Prince Dara (David) the eldest son of Shah Jehan and the Light of the World, was destined by his father to succeed him on the throne of Delhi. Having, as we have already seen, disposed of his other three sons in the furthest corners of India, the old king thought he was safe. But one of those sons, Aurungzeb, was a man of restless ambition. Not content with his appointed province of the Deccan, Aurungzeb pretended to the imperial crown itself. In 1657 Shah Jehan fell sick, and Aurungzeb, attended by a large army, which included a contingent under Emir Jemla's command, hastened toward Delhi. The aged emperor, dreading the filial solicitude which arrayed itself in so formidable a manner, sent orders to his son to return to his province. Aurungzeb not only did not return, but persuaded another brother to come up from his province, likewise attended by an army, and together they marched upon their father's capital. The course of Asiatic intrigue is too complicated and subtle for any but the merest antiquary to track it. Suffice it to say that after much lying and many protestations of obedience, matters came to a crisis, and Dara was sent by Shah Jehan to oppose Aurungzeb by force.

Dara was overthrown and returned humiliated to his father's palace. Recollecting that his own path to the throne lay through the blood of his nearest relatives, Shah Jehan, no longer able to defend his eldest son against the undutiful Aurungzeb, gave him two elephant-loads of gold and jewels, and bade him escape. The Great Mogul diamond was apparently among the jewels thus despairingly bestowed upon his son by the enfeebled old king. At all events Dara escaped and fled from friend to friend for the space of one year, and it was during this time that he was seen by Bernier, the famous French surgeon, who was afterwards attached to the service of Aurungzeb.

Meantime that successful traitor dethroned and then imprisoned his father, whose grandiloquent title of Shah Jehan (Lord of the World) became a bitter mockery when designating the prisoner of Agra, and then he awaited the treachery of some of Dara's so-called friends. In the course of a twelvemonth, his patience was rewarded. The chief of Jun, who had reason to be grateful for many favors from Dara, gained an infamous notoriety by delivering the fugitive prince over to his usurping brother.

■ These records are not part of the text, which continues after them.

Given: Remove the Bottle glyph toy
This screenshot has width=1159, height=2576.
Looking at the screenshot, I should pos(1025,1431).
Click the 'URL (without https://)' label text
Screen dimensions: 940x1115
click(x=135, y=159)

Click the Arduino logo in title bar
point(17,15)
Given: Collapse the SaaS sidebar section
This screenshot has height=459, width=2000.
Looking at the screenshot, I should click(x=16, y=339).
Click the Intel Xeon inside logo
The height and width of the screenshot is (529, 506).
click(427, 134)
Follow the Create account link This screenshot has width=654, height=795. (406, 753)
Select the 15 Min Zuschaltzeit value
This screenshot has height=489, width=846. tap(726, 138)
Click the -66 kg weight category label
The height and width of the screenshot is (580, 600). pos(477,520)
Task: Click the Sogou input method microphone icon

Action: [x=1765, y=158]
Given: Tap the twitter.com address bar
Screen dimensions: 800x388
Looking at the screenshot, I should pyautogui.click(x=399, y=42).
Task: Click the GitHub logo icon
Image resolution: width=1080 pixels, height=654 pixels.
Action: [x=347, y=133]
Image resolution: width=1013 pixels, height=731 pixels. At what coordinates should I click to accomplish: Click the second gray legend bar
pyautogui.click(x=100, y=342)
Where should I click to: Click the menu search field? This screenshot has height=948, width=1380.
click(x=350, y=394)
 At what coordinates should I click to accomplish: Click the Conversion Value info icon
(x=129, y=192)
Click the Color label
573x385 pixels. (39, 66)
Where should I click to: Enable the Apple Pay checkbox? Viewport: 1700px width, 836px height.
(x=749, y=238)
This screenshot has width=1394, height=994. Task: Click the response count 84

Aurungzeb caused Prince Dara to be publicly paraded through the streets of Delhi with his little seven-year-old grandson by his side, while the executioner stood ominously behind him. This pitiful spectacle was witnessed by all Delhi, and many tears were shed over the fall of Dara, but "no one raised a hand to aid him," remarks Bernier, who was one of the spectators. After a mock trial the unhappy prince was sentenced to death, and a slave with several satellites was sent to the prison of Gevalior to dispatch him. Dara was engaged in cooking some lentils for himself and his little grandson, for this was the only food he would touch, lest they should be secretly poisoned. The moment the slaves entered, he cried out, "Behold, my son, those who are come to slay us!" and snatching up a small knife he tried to defend himself and the child. It was an unequal fight which could but end in one way. The boy was quickly made an end of, and Dara being thrown down was held by the legs while one of the slaves cut off his head. The head was then immediately brought to Aurungzeb, as a certificate that his orders had been duly executed. The king desired the face to be washed and wiped in his presence and then, when he saw that it was the veritable head of Dara, his brother, he fell a-weeping and cried aloud: "O, Dara! O, unhappy man! Take it away! Bury it in the tomb of Humaiyun."